#### [MATERIAL SUPPLIED]
◇ ◇ ◇ ◇

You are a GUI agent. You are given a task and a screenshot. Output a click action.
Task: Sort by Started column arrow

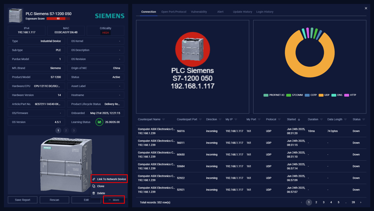click(x=299, y=119)
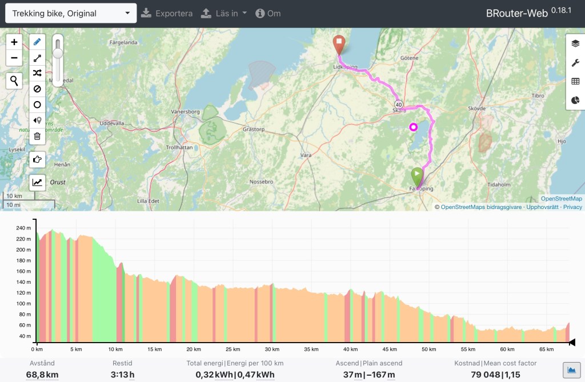Click the reverse route shuffle icon
Screen dimensions: 585x382
coord(37,73)
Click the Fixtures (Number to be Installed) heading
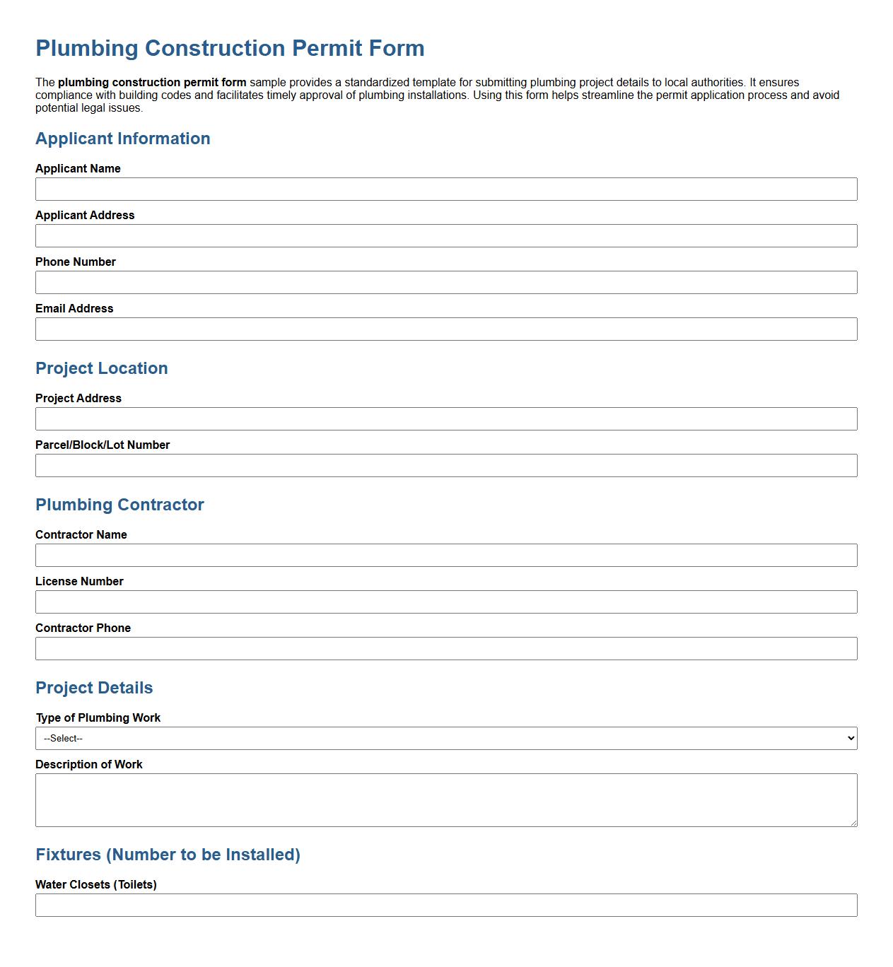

◇ ◇ ◇ ◇

#### [WHAT IS ASKED]
Swap "heading" for "header" throughout the entries above and write them out again, leaving the pictures out and everything else as it stands.

#### [RESULT]
You are a GUI agent. You are given a task and a screenshot. Output a click action.
Task: Sort by Started column arrow

click(x=299, y=119)
Click the reverse route shuffle icon
Screen dimensions: 585x382
coord(37,73)
Click the Fixtures (Number to be Installed) header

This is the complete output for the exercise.